The Britain of 1947: A less selfish society

Many thanks for your emails in response to my recent Daily Express article on how Britain coped in the winter of 1947.

Reader Graham, who is approaching his 60th birthday, was born in his grandmother's house which had no electricity and with rationing still in force, there was not a lot of food for either him or his mother.

"I wonder how, as a nation, we would cope with life if the same conditions were to visit today!", Graham asks.

The answer, I fear, is not very well. Our increased material prosperity since the 1940s has not made us better people, but more spoilt and self-centred. Yesterday's horrific report on the amount of elderly people suffering financial abuse at the hands of their own children, tells its own story.

In my piece on 1947, I told how villagers in Llanstephan in Wales had risked their lives to dig out an eight-mile route through to Carmarthen so that a soldier, who had contracted a serious disease while in the Army, could be driven to his parents’ home. In the individualistic 'I've got my rights' Britain of 2007, how many people would act in such a selfless way?

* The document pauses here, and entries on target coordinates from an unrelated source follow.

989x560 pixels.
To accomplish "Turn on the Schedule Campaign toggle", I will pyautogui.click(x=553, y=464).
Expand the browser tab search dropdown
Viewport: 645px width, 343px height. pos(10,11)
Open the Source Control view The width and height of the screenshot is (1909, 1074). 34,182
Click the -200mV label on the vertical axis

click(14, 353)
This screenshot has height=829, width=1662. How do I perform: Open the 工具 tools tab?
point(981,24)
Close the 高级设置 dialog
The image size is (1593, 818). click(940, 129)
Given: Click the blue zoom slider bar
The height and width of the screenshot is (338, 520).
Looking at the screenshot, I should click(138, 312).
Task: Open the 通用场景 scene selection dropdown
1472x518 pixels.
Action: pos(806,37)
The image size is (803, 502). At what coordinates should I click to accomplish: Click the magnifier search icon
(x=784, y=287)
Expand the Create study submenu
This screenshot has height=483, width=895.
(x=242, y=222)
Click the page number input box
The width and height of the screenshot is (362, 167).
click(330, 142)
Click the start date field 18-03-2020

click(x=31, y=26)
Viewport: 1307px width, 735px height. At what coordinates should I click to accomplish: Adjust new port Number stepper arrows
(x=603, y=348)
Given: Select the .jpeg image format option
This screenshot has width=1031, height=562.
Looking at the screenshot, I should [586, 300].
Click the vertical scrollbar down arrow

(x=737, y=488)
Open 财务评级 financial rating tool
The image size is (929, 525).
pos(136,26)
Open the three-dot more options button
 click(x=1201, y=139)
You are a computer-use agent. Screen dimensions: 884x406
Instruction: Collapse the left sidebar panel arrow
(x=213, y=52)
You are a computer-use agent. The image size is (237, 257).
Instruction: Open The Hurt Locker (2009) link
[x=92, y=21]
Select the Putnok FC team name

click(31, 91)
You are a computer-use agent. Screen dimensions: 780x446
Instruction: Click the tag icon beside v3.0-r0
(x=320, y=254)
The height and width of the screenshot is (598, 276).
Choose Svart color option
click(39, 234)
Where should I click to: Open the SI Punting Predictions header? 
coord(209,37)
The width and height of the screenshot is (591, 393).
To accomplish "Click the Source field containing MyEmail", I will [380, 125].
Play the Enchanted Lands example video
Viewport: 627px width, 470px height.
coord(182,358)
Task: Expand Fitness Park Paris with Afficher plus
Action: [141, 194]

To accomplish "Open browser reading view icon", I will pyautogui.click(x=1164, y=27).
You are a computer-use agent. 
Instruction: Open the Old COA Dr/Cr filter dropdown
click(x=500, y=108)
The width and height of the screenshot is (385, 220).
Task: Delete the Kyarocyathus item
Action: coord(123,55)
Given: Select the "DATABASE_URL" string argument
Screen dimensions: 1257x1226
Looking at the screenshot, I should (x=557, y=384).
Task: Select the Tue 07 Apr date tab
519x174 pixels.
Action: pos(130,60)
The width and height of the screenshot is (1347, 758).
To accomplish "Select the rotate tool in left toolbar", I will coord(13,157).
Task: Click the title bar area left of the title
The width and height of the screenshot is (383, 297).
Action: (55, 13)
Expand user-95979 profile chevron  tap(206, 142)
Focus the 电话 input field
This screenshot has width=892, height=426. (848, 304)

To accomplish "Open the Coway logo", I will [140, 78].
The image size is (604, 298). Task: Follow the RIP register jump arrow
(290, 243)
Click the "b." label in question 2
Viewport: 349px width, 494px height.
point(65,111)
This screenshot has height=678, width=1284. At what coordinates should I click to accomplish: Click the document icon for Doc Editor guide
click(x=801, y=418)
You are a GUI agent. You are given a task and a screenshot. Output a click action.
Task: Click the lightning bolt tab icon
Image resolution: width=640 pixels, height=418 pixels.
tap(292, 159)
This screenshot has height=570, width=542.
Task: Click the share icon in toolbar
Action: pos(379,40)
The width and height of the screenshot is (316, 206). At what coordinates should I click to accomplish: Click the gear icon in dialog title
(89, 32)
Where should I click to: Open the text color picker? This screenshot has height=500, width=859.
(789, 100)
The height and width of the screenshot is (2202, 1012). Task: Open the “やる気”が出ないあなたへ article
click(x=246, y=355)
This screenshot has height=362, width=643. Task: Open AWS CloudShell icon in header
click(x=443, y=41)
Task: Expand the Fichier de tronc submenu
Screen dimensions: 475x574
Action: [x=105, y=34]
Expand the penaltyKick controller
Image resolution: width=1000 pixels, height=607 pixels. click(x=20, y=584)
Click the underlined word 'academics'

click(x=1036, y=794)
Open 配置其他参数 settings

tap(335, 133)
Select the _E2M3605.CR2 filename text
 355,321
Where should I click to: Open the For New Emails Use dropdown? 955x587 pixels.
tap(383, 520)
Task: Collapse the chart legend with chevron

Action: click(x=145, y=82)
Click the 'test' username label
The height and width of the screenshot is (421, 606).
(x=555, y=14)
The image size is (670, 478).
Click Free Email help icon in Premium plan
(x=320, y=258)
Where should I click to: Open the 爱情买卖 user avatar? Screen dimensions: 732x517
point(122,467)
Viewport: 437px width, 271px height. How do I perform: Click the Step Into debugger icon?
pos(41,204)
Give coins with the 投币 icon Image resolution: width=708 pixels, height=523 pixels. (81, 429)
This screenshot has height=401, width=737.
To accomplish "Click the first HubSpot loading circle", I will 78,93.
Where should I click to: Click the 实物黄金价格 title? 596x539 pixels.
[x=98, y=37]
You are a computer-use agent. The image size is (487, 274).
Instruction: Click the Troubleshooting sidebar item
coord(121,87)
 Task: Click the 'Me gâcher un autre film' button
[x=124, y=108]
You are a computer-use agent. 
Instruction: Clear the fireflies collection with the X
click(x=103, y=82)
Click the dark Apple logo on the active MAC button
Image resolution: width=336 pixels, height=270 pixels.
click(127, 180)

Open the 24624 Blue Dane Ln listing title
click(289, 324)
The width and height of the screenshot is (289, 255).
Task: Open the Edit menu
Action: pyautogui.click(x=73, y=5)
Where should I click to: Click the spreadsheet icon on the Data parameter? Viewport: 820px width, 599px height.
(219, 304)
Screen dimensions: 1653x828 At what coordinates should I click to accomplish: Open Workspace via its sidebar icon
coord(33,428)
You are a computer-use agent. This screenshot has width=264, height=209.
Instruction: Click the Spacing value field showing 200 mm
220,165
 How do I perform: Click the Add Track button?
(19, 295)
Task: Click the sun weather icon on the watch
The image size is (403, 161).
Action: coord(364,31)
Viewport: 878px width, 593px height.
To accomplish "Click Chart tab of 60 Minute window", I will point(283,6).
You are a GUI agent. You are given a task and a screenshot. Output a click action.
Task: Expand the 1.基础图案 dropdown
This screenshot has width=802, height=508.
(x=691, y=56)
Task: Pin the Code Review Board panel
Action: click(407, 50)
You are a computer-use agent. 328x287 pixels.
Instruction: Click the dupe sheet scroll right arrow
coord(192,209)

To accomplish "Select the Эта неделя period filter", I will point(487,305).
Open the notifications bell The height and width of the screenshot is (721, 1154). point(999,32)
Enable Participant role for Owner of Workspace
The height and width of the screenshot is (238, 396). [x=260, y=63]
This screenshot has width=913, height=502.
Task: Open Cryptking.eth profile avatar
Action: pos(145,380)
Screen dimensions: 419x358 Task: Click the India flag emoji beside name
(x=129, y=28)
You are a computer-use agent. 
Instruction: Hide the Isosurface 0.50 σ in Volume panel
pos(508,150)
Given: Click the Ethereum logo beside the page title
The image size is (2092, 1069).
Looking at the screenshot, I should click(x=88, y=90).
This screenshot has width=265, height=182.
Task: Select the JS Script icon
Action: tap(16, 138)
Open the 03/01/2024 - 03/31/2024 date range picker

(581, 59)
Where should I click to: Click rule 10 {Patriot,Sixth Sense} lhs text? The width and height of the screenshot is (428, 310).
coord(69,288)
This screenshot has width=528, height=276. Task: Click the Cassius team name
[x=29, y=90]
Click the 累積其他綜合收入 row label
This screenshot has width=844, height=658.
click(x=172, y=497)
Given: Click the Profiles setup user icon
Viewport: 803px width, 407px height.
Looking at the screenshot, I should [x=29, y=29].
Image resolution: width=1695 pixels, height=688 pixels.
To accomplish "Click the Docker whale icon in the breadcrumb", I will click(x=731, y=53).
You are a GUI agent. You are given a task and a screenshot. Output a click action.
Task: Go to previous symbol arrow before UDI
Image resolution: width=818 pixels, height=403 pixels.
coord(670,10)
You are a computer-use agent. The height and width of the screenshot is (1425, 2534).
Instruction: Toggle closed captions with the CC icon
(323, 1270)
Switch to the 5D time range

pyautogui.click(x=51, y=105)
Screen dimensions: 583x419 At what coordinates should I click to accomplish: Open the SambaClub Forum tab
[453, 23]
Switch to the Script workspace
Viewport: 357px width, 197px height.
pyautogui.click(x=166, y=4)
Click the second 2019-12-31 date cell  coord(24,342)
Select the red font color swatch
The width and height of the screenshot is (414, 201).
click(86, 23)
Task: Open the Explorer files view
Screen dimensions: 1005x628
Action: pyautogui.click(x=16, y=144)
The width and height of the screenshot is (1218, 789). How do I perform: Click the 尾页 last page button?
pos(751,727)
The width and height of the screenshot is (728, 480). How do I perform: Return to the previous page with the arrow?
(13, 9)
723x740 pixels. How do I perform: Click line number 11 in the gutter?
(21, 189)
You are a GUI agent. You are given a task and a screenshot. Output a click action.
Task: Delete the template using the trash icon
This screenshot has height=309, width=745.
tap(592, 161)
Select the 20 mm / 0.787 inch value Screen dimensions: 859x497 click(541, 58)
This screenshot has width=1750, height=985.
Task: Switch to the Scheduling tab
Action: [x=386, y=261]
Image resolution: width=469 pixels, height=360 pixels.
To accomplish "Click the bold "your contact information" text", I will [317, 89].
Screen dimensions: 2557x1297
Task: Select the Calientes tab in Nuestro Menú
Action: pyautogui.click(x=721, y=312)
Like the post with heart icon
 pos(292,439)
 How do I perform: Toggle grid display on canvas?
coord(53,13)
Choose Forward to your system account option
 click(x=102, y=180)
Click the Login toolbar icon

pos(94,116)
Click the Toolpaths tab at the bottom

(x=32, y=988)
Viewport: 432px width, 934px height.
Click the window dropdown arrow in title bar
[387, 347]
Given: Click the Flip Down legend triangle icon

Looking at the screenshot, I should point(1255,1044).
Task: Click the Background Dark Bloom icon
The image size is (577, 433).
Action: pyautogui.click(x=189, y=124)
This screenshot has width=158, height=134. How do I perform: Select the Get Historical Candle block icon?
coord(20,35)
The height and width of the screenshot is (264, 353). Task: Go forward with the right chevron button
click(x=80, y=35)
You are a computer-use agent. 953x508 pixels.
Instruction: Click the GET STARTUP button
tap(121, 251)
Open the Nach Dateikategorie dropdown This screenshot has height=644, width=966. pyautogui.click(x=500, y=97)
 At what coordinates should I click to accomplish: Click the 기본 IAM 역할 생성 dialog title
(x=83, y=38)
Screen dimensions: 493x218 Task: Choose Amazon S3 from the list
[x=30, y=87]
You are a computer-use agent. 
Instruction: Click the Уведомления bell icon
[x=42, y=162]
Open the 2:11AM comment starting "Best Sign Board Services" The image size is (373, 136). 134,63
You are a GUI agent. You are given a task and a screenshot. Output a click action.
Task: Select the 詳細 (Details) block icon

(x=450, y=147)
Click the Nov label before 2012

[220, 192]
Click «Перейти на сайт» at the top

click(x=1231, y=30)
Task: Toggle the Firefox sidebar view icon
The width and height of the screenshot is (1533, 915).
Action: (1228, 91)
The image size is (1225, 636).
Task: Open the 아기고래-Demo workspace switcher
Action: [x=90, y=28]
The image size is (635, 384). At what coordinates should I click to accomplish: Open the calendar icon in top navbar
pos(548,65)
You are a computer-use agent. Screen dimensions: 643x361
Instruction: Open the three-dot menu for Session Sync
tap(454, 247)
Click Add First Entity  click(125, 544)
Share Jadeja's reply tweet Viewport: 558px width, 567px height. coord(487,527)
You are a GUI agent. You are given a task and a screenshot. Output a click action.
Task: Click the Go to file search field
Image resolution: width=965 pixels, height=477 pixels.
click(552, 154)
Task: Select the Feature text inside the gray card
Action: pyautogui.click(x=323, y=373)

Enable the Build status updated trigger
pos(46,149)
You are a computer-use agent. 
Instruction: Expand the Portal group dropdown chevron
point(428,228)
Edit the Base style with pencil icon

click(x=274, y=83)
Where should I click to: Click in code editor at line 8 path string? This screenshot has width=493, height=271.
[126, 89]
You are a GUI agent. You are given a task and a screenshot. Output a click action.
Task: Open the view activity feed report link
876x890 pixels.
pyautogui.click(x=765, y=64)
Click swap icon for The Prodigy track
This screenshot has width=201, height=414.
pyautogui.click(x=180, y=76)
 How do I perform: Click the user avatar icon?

Of course there are still many people who do put their lives at risk to help others, such as firemen and
lifeboat crews. But too many people nowadays are concerned only with their own selfish, material needs and not with the common good. That's great news for the greedy global corporations, whose end goal is to transform all of us into amoral, alienated consumers, but for humanity as a whole, the era of what the psychologist Oliver James has labelled 'selfish capitalism' has been a disaster.